GULFPORT — The federal government is now demanding that Gulfport state port officials start to track the number and type of jobs a $621 million port expansion will create.
The port is expected to receive a total of $621 million in Community Development Block Grant funds for an 84-acre restoration and elevation of the West Pier that will more than quadruple container capacity by 2017.
The port secured the money with the promise that 51 percent of jobs created by the project would be offered to low and moderate-income residents.
The Sun Herald reports the U.S. Department of Housing and Urban Development wants a tracking system in place to track jobs already provided by current tenants, or jobs the expansion will create.
HUD administers CDBG funds. A new HUD report notes the state had spent $43 million in CDBG funds on the expansion by mid-August.
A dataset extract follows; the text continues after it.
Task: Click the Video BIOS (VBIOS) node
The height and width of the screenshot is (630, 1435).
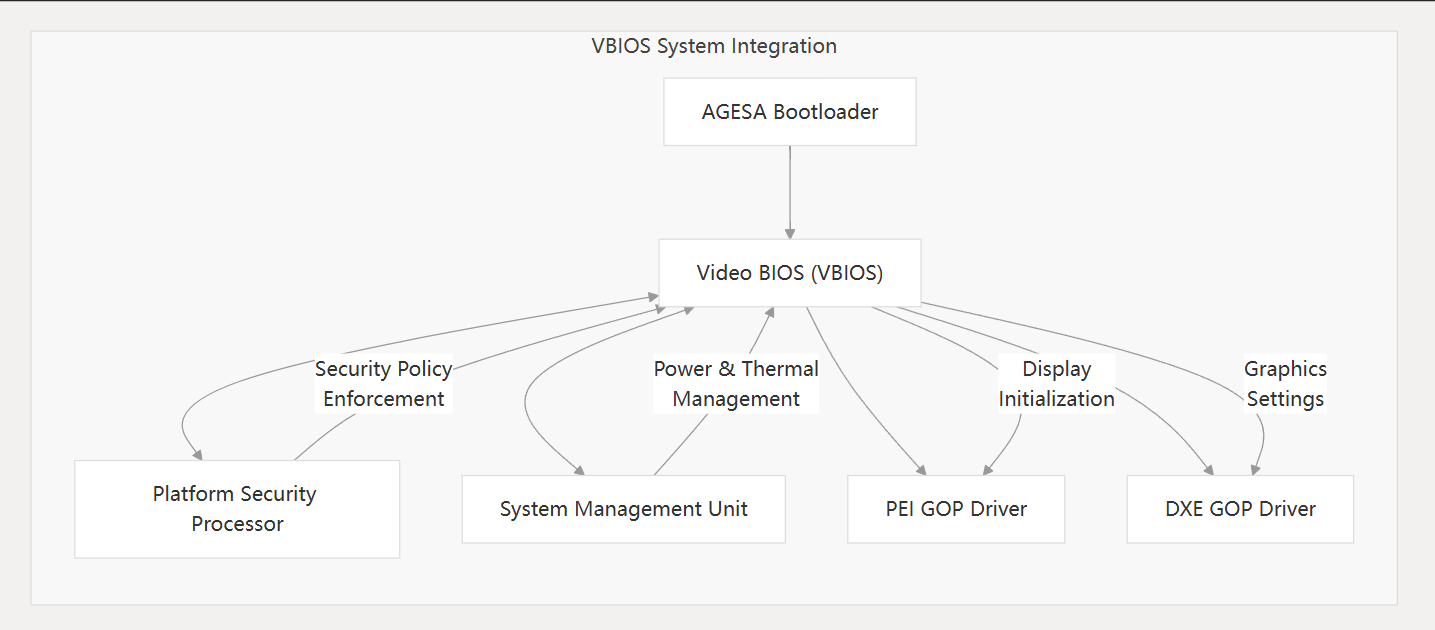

“The benefit of tracking the jobs from the time CDBG dollars are first expended is to ensure that the state is building an ongoing record of job creation and retention as it occurs. It is incumbent upon the state to adequately document all of the benefit created in regard to the low- and moderate-income jobs,” the report said.
The Mississippi Development Authority, which oversees the port and CDBG funds, had promised in 2007 to sign agreements with four current tenants that would track job retention and creation.
Daron Wilson, who heads disaster recovery at MDA, said yesterday the tenant agreements to track jobs will be in place by year’s end.
He said the port also by the end of December will finish a survey of trucking companies that will report transportation jobs the port generates.
The port will use computer software to continue tracking those transportation jobs once the initial survey is completed.
MDA has shared its plans with HUD in a written response to the federal review.
“The reality is that this is a long-term construction project,” Wilson said. “At the end of the day, the majority of the job creation is going to happen when the port is complete. And that’s five or six years down the road.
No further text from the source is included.